Task:
Please print the records below word for word.
**** Supplied records ****
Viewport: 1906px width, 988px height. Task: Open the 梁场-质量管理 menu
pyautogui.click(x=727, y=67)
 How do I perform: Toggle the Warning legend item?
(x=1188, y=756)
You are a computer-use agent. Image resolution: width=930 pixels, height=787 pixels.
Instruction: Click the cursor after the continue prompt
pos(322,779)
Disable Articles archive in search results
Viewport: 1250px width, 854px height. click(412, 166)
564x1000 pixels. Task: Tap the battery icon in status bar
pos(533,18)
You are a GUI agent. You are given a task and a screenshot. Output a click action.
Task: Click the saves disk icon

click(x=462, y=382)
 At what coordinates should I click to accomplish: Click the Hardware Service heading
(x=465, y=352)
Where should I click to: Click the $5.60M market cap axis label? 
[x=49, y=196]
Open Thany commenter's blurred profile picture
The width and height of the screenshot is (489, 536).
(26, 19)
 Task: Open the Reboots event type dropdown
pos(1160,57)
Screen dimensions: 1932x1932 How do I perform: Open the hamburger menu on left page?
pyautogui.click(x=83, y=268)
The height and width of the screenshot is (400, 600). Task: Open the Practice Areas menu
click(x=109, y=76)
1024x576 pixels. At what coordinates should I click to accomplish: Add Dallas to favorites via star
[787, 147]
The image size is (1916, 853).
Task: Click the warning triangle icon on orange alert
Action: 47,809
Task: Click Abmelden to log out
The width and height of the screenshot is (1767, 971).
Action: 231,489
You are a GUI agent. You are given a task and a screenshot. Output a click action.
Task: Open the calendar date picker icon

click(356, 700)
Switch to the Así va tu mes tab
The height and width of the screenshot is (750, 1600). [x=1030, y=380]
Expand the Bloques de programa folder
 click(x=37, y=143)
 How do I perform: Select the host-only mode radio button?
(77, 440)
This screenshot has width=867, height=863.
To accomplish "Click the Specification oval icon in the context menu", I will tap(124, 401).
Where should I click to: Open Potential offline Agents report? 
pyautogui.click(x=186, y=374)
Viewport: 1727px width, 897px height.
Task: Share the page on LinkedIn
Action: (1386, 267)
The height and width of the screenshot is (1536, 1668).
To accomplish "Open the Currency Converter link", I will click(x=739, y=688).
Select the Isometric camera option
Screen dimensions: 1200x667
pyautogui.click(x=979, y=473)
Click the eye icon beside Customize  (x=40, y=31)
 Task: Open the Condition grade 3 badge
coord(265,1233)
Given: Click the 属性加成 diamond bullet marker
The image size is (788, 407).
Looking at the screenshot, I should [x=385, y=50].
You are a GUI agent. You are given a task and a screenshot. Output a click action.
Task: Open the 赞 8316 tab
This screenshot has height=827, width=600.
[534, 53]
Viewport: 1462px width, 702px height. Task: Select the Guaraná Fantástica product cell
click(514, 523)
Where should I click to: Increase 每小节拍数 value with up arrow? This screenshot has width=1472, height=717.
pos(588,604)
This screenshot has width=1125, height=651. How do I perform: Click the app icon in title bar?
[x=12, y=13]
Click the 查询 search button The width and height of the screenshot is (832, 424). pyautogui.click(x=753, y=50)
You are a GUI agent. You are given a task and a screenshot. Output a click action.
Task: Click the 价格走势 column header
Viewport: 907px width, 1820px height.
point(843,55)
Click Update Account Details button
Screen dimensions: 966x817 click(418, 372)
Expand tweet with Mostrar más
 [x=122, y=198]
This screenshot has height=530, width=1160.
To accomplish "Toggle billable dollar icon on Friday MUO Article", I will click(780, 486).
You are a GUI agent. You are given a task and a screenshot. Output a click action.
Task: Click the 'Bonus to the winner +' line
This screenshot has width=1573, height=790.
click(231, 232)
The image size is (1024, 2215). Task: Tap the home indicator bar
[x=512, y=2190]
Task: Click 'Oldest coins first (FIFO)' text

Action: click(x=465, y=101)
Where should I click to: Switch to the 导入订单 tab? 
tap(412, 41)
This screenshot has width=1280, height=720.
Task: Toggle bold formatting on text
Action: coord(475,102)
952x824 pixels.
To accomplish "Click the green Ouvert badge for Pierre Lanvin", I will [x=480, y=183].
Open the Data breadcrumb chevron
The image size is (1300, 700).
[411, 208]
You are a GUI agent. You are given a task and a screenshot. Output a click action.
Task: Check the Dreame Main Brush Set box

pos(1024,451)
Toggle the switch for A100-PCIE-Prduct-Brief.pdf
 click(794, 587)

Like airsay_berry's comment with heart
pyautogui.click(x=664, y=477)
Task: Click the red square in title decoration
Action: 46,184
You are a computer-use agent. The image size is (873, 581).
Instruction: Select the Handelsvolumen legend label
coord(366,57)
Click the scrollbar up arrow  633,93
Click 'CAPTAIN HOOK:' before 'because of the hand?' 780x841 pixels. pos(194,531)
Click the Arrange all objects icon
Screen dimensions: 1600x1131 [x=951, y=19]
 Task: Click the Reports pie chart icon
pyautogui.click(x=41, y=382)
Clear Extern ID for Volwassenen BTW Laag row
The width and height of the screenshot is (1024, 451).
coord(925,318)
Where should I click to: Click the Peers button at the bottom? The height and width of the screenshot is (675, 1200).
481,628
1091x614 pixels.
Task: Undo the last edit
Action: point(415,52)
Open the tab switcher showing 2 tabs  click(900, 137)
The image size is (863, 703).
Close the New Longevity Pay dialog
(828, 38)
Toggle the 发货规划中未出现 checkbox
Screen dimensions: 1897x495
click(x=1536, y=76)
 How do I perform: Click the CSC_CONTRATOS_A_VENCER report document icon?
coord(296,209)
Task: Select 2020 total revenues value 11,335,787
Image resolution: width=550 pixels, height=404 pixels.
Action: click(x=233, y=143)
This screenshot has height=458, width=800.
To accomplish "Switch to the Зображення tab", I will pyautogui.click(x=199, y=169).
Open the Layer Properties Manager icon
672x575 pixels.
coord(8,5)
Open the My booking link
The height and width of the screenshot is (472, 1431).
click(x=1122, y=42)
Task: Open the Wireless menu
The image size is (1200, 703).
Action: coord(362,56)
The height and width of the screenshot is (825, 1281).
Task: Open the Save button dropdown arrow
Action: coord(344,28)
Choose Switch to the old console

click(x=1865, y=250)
****
Solution:
Viewport: 1906px width, 988px height. Task: Open the 梁场-质量管理 menu
pyautogui.click(x=727, y=67)
 How do I perform: Toggle the Warning legend item?
(x=1188, y=756)
You are a computer-use agent. Image resolution: width=930 pixels, height=787 pixels.
Instruction: Click the cursor after the continue prompt
pos(322,779)
Disable Articles archive in search results
Viewport: 1250px width, 854px height. click(412, 166)
564x1000 pixels. Task: Tap the battery icon in status bar
pos(533,18)
You are a GUI agent. You are given a task and a screenshot. Output a click action.
Task: Click the saves disk icon

click(x=462, y=382)
 At what coordinates should I click to accomplish: Click the Hardware Service heading
(x=465, y=352)
Where should I click to: Click the $5.60M market cap axis label? 
[x=49, y=196]
Open Thany commenter's blurred profile picture
The width and height of the screenshot is (489, 536).
(26, 19)
 Task: Open the Reboots event type dropdown
pos(1160,57)
Screen dimensions: 1932x1932 How do I perform: Open the hamburger menu on left page?
pyautogui.click(x=83, y=268)
The height and width of the screenshot is (400, 600). Task: Open the Practice Areas menu
click(x=109, y=76)
1024x576 pixels. At what coordinates should I click to accomplish: Add Dallas to favorites via star
[787, 147]
The image size is (1916, 853).
Task: Click the warning triangle icon on orange alert
Action: 47,809
Task: Click Abmelden to log out
The width and height of the screenshot is (1767, 971).
Action: 231,489
You are a GUI agent. You are given a task and a screenshot. Output a click action.
Task: Open the calendar date picker icon

click(356, 700)
Switch to the Así va tu mes tab
The height and width of the screenshot is (750, 1600). [x=1030, y=380]
Expand the Bloques de programa folder
 click(x=37, y=143)
 How do I perform: Select the host-only mode radio button?
(77, 440)
This screenshot has width=867, height=863.
To accomplish "Click the Specification oval icon in the context menu", I will tap(124, 401).
Where should I click to: Open Potential offline Agents report? 
pyautogui.click(x=186, y=374)
Viewport: 1727px width, 897px height.
Task: Share the page on LinkedIn
Action: (1386, 267)
The height and width of the screenshot is (1536, 1668).
To accomplish "Open the Currency Converter link", I will click(x=739, y=688).
Select the Isometric camera option
Screen dimensions: 1200x667
pyautogui.click(x=979, y=473)
Click the eye icon beside Customize  (x=40, y=31)
 Task: Open the Condition grade 3 badge
coord(265,1233)
Given: Click the 属性加成 diamond bullet marker
The image size is (788, 407).
Looking at the screenshot, I should [x=385, y=50].
You are a GUI agent. You are given a task and a screenshot. Output a click action.
Task: Open the 赞 8316 tab
This screenshot has height=827, width=600.
[534, 53]
Viewport: 1462px width, 702px height. Task: Select the Guaraná Fantástica product cell
click(514, 523)
Where should I click to: Increase 每小节拍数 value with up arrow? This screenshot has width=1472, height=717.
pos(588,604)
This screenshot has width=1125, height=651. How do I perform: Click the app icon in title bar?
[x=12, y=13]
Click the 查询 search button The width and height of the screenshot is (832, 424). pyautogui.click(x=753, y=50)
You are a GUI agent. You are given a task and a screenshot. Output a click action.
Task: Click the 价格走势 column header
Viewport: 907px width, 1820px height.
point(843,55)
Click Update Account Details button
Screen dimensions: 966x817 click(418, 372)
Expand tweet with Mostrar más
 [x=122, y=198]
This screenshot has height=530, width=1160.
To accomplish "Toggle billable dollar icon on Friday MUO Article", I will click(780, 486).
You are a GUI agent. You are given a task and a screenshot. Output a click action.
Task: Click the 'Bonus to the winner +' line
This screenshot has width=1573, height=790.
click(231, 232)
The image size is (1024, 2215). Task: Tap the home indicator bar
[x=512, y=2190]
Task: Click 'Oldest coins first (FIFO)' text

Action: click(x=465, y=101)
Where should I click to: Switch to the 导入订单 tab? 
tap(412, 41)
This screenshot has width=1280, height=720.
Task: Toggle bold formatting on text
Action: coord(475,102)
952x824 pixels.
To accomplish "Click the green Ouvert badge for Pierre Lanvin", I will [x=480, y=183].
Open the Data breadcrumb chevron
The image size is (1300, 700).
[411, 208]
You are a GUI agent. You are given a task and a screenshot. Output a click action.
Task: Check the Dreame Main Brush Set box

pos(1024,451)
Toggle the switch for A100-PCIE-Prduct-Brief.pdf
 click(794, 587)

Like airsay_berry's comment with heart
pyautogui.click(x=664, y=477)
Task: Click the red square in title decoration
Action: 46,184
You are a computer-use agent. The image size is (873, 581).
Instruction: Select the Handelsvolumen legend label
coord(366,57)
Click the scrollbar up arrow  633,93
Click 'CAPTAIN HOOK:' before 'because of the hand?' 780x841 pixels. pos(194,531)
Click the Arrange all objects icon
Screen dimensions: 1600x1131 [x=951, y=19]
 Task: Click the Reports pie chart icon
pyautogui.click(x=41, y=382)
Clear Extern ID for Volwassenen BTW Laag row
The width and height of the screenshot is (1024, 451).
coord(925,318)
Where should I click to: Click the Peers button at the bottom? The height and width of the screenshot is (675, 1200).
481,628
1091x614 pixels.
Task: Undo the last edit
Action: point(415,52)
Open the tab switcher showing 2 tabs  click(900, 137)
The image size is (863, 703).
Close the New Longevity Pay dialog
(828, 38)
Toggle the 发货规划中未出现 checkbox
Screen dimensions: 1897x495
click(x=1536, y=76)
 How do I perform: Click the CSC_CONTRATOS_A_VENCER report document icon?
coord(296,209)
Task: Select 2020 total revenues value 11,335,787
Image resolution: width=550 pixels, height=404 pixels.
Action: click(x=233, y=143)
This screenshot has height=458, width=800.
To accomplish "Switch to the Зображення tab", I will pyautogui.click(x=199, y=169).
Open the Layer Properties Manager icon
672x575 pixels.
coord(8,5)
Open the My booking link
The height and width of the screenshot is (472, 1431).
click(x=1122, y=42)
Task: Open the Wireless menu
The image size is (1200, 703).
Action: coord(362,56)
The height and width of the screenshot is (825, 1281).
Task: Open the Save button dropdown arrow
Action: coord(344,28)
Choose Switch to the old console

click(x=1865, y=250)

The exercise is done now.